PKB Kota Tasikmalaya sendiri minta kepada MUI menjelaskan, Wahidiyah adalah organisasi legal. Kiai Dudung Akasah mengatakan, tidak mengeluarkan fatwa bahwa Wahidiyah sesat. Keputusan dikeluarkan MUI, yaitu sebagian ajaran Wahidiyah, bertentangan dengan prinsip ajaran akidah Islamiyah. Hal itu, setelah mengkaji doktrin kumpulan kuliah Wahidiyah. Dalam kumpulan itu disampaikan bahwa doa kepada Allah tidak akan sampai kalau tidak melalui terlebih dahulu Gauts. Sholawat Wahidiyah adalah sholawat yang oleh Al Maghfur lahu KH. Mahrus Ali Lirboyo Kediri, pada waktu beliau menjabat sebagai Ra'is Syuriyah NU Jawa Timur, dilarang untuk diamalkan oleh warga NU, karena di dalamnya terdapat ketentuan-ketentuan atau ajaran-ajaran yang sama sekali tidak ada dasarnya dalam syari'at agama Islam, antara lain:
1. Pada waktu pertama kali sholawat wahidiyah tersebut disebar luaskan oleh pendirinya, yaitu KH. Abdul Majid (almarhum), beliau membuat selebaran tertulis yang menyatakan bahwa barangsiapa yang mengamalkan sholawat wahidiyah selama 40 hari, permintaannya pasti terkabul. Dan jika ternyata tidak terkabul, beliau berani dituntut di dunia dan di akhirat. Dan pada waktu di masjid Bululawang Malang beliau saya taanya tentang dasar dari pernyataan ini, ternyata beliau tidak dapat menjawab dengan jawaban yang benar.

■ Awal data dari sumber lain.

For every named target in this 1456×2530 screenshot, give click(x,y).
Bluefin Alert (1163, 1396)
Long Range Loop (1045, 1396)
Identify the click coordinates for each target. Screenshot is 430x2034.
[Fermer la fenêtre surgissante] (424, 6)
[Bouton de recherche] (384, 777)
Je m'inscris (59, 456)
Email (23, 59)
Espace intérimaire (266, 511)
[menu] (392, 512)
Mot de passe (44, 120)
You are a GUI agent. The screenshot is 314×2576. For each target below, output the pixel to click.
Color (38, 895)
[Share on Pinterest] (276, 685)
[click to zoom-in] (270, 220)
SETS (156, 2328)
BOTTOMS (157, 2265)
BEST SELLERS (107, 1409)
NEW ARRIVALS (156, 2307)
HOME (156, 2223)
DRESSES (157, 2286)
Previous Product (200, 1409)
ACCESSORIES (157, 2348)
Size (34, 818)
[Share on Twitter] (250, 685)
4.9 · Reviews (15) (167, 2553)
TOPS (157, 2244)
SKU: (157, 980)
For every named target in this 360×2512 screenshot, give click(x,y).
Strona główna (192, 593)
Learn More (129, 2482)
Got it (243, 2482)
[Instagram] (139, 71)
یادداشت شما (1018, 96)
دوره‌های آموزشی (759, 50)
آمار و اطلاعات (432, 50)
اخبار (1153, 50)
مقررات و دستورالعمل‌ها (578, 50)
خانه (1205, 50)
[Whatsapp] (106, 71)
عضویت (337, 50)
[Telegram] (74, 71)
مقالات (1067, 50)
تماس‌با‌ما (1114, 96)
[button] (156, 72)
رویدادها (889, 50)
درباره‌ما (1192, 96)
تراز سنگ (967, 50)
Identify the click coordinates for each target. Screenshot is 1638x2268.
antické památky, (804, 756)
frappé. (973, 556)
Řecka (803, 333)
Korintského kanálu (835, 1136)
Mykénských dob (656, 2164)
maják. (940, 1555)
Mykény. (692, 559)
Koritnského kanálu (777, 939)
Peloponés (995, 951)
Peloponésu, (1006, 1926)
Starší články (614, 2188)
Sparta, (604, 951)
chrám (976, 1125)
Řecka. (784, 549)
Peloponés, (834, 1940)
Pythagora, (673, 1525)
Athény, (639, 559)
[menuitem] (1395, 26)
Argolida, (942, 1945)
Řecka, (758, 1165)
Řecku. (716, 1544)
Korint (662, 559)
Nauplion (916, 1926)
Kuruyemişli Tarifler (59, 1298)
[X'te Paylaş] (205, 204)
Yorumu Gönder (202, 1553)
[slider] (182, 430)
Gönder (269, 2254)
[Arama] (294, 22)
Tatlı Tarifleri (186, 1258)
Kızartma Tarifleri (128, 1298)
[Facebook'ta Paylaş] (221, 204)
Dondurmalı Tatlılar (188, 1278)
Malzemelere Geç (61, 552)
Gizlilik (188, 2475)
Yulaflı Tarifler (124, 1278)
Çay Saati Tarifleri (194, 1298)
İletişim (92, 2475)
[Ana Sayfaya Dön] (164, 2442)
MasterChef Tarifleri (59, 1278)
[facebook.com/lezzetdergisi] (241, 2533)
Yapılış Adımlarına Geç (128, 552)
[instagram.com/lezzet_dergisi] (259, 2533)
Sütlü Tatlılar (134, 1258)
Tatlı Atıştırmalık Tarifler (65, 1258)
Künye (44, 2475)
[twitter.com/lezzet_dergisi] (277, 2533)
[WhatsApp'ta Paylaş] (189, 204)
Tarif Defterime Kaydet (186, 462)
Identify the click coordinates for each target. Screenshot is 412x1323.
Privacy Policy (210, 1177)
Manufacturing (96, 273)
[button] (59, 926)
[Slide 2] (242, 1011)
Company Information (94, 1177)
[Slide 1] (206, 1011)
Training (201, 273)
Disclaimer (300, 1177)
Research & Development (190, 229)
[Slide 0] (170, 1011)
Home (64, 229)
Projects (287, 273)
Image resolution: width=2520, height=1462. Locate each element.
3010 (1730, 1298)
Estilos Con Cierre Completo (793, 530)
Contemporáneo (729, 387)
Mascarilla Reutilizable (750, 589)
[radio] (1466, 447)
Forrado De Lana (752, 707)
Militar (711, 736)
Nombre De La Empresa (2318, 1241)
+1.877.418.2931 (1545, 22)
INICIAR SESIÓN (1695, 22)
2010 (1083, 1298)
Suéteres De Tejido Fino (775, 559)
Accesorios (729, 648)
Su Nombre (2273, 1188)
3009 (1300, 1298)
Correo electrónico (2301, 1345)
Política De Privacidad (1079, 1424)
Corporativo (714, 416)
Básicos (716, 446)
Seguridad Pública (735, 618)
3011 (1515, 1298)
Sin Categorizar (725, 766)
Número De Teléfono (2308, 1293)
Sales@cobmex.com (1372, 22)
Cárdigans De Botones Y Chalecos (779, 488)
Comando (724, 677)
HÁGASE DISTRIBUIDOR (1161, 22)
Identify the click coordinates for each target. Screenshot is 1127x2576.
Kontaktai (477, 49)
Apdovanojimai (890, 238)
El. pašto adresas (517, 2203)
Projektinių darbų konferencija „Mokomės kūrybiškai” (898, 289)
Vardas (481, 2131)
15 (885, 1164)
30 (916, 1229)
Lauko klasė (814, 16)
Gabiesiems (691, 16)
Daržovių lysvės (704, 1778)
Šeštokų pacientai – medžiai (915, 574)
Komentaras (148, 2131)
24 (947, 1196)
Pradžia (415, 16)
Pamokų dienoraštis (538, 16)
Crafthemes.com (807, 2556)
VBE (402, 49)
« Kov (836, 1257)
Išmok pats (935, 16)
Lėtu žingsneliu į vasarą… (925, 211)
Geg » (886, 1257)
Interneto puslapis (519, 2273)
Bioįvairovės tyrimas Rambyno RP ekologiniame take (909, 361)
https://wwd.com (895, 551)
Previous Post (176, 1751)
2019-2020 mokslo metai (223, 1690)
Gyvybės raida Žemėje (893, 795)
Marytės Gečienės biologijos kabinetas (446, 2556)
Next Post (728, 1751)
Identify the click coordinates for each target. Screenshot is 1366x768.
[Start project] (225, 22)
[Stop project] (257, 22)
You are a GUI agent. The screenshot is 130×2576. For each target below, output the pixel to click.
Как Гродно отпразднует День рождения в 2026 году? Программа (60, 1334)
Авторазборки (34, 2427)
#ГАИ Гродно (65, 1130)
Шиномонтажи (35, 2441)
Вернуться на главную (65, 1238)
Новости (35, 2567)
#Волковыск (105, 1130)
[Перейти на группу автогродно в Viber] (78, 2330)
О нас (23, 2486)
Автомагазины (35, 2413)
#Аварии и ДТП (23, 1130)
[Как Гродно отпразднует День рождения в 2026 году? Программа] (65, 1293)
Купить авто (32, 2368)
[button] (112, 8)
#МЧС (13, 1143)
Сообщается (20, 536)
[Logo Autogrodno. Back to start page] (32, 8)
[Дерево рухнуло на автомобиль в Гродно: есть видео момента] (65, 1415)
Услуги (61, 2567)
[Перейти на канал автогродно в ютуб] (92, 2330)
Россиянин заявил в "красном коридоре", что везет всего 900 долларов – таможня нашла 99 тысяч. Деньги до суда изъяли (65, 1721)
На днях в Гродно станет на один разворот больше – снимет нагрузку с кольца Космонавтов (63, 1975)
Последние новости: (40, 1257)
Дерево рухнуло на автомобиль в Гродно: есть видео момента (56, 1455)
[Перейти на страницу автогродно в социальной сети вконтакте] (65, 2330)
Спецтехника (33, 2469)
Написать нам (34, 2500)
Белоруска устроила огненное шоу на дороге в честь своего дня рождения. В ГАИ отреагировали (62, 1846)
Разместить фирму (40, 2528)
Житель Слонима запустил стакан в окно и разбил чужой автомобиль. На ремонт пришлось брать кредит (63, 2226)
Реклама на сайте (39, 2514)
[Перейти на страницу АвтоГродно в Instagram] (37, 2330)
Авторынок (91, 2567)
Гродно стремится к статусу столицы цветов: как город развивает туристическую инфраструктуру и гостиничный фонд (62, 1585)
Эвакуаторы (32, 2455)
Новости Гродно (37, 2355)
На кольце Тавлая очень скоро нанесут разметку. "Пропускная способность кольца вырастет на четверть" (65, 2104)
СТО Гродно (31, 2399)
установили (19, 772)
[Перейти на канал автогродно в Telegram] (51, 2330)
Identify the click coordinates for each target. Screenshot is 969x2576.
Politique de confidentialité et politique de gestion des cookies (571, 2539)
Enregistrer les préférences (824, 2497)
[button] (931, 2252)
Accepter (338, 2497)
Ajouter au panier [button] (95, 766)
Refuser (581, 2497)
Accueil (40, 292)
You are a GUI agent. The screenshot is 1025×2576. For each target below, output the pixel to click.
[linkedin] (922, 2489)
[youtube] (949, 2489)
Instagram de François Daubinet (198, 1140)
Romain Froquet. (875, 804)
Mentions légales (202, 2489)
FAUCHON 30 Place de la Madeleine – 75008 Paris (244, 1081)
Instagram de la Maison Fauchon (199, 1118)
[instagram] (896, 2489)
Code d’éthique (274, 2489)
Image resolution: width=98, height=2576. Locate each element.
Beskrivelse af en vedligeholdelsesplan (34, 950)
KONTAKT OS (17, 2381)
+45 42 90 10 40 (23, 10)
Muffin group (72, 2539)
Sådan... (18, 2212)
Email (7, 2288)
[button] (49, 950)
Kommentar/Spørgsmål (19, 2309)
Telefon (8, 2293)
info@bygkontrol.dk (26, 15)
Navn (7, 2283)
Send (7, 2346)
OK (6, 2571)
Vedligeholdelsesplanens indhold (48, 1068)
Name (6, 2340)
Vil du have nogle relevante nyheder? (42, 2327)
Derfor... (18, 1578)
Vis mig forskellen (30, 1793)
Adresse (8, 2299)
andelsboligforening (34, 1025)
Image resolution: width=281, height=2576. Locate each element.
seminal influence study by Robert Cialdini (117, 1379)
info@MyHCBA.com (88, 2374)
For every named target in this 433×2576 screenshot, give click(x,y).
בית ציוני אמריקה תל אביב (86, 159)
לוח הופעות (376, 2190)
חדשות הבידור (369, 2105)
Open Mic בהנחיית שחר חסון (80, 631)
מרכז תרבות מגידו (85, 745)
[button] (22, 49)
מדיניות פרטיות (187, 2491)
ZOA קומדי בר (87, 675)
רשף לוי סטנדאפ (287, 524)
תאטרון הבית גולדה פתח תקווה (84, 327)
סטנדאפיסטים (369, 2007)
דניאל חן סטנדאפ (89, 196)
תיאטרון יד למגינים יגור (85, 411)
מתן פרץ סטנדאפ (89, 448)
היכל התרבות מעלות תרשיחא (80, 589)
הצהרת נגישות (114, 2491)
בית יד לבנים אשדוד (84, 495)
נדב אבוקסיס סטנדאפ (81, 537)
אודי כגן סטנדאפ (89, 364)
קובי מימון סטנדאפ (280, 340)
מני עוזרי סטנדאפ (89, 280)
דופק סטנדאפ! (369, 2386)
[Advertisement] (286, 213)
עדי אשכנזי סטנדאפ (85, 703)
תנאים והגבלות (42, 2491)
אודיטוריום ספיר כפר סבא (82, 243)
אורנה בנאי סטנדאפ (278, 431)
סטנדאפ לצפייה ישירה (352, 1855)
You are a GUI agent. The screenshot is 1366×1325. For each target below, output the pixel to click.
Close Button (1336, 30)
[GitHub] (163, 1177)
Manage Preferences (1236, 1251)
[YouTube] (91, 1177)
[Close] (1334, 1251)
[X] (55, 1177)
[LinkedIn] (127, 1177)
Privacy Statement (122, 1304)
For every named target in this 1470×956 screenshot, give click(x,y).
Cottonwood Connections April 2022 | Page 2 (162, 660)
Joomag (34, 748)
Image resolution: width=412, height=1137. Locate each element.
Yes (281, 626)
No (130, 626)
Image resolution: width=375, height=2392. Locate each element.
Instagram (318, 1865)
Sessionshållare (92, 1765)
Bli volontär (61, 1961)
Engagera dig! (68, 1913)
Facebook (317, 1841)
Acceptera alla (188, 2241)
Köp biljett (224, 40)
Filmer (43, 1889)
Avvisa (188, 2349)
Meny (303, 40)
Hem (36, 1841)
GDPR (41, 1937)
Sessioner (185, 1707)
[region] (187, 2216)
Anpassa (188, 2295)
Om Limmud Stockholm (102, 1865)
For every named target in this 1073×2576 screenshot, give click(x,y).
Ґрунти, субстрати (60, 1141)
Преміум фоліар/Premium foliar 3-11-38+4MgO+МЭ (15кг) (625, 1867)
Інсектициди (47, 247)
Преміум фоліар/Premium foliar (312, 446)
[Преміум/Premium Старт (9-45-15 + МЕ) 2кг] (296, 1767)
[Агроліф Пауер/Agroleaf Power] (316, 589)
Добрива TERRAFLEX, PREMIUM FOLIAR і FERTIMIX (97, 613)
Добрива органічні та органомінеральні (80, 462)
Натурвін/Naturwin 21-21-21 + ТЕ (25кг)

2. Setelah beliau wafat, para murid beliau, yaitu orang-orang yang mengamalkan sholawat wahidiyah juga membawa selebaran yang menyatakan bahwa barangsiapa yang mengamalkan sholawat wahidiyah, maka dia akan menjadi ahli ma'rifat. Dan di antara mereka ini pada waktu dialog dengan saya juga tidak dapat memberikan dasar nasnya.
Dalam konteks ini, menurut Gus Dur dalam melihat perjalanan tasawuf di Indonesia, tasawuf di negeri ini berkembang menjadi dua cangkok: cangkok Tariqah dan cangkok Shalawat. Bedanya? "Dalam Tariqah ini ada yang dinamakan persetujuan dari Rasul. Nah Shalawat ini enggak ada yang ke Rasullullah. Ini yang paling jadi ujung pangkal masalahnya," jelas Gus Dur. Hal tersebutlah yang menjadikan akar masalah di masyarakat dengan ketidaktahuan dalam jalan tasawuf itu sendiri. Islam sendiri  memiliki banyak sekali golongan dan tariqat-tariqat tertentu. Mereka diperbolehkan menjalankan aktivitas keagamaannya dibawah bimbingan MUI sehingga tidak terjadinya kesesatan.